A young woman left with severe brain damage after two doctors misdiagnosed her condition has won a multi-million pound compensation settlement.

Former Waldegrave School pupil Morwenna Ganz, 26, will use the undisclosed sum to pay for specialist equipment and 24 hour care that she will need for the rest of her life.

The High Court ruled last year that Dr Amanda Childs and Dr John Lloyd were guilty of negligence after they thought Miss Ganz, then aged 14, was suffering from a viral illness and failed to spot she had pneumonia.

Miss Ganz’s concerned parents, from Teddington, eventually took her to Kingston Hospital where she fell into a coma and suffered severe brain damage.

The family’s lawyer Bernadette McGhie said Dr Lloyd and Dr Childs, who worked at a surgery in St Marks Road, Teddington, appealed the High Court’s decision, but it was later dropped and last week they agreed the financial settlement.

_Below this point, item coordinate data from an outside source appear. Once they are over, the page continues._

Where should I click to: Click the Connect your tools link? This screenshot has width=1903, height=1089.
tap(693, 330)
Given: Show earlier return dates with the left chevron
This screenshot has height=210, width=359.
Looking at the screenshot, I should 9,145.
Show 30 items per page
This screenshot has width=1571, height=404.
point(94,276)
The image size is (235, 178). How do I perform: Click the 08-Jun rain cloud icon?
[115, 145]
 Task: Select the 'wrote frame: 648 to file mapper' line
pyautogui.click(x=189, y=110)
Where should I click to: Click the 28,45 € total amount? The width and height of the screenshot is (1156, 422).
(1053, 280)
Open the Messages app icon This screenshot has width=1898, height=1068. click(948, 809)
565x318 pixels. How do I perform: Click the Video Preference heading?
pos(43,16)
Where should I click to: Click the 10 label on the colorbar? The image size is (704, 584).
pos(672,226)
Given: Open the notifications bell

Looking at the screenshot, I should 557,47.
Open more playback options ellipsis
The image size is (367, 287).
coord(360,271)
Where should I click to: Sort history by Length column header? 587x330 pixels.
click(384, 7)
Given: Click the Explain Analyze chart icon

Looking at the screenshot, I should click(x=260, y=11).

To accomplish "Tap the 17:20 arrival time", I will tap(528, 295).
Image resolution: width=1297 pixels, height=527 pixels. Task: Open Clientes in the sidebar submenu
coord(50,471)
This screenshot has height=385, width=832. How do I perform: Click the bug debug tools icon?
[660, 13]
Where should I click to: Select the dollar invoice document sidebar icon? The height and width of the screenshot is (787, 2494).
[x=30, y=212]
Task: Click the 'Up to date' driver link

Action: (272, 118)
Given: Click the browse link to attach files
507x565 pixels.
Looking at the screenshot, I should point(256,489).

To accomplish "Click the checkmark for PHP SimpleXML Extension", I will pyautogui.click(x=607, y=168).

However, she said the family would have found it impossible to fund the case without legal aid, which the Government plans to limit from April, 2013, only to children who have suffered brain injury resulting in severe disability at birth or within eight weeks.

Miss Ganz’s father Marcus said: “We were convinced Morwenna had a strong case and were able to fund the preliminary investigations.

“But it would have been impossible for us to finance the resources for the extended period required, without legal aid to carry the case through to its successful outcome.”

Judge Justice David Foskett ruled in October 2010 that Miss Ganz’s brain damage could have been avoided if the doctors had got her to hospital earlier.

Miss Ganz is unable to speak but her intellect has been preserved and she is able to communicate in three languages through signing systems and computer technology.

She has not been able to complete her studies but her long-term goal is to go to university.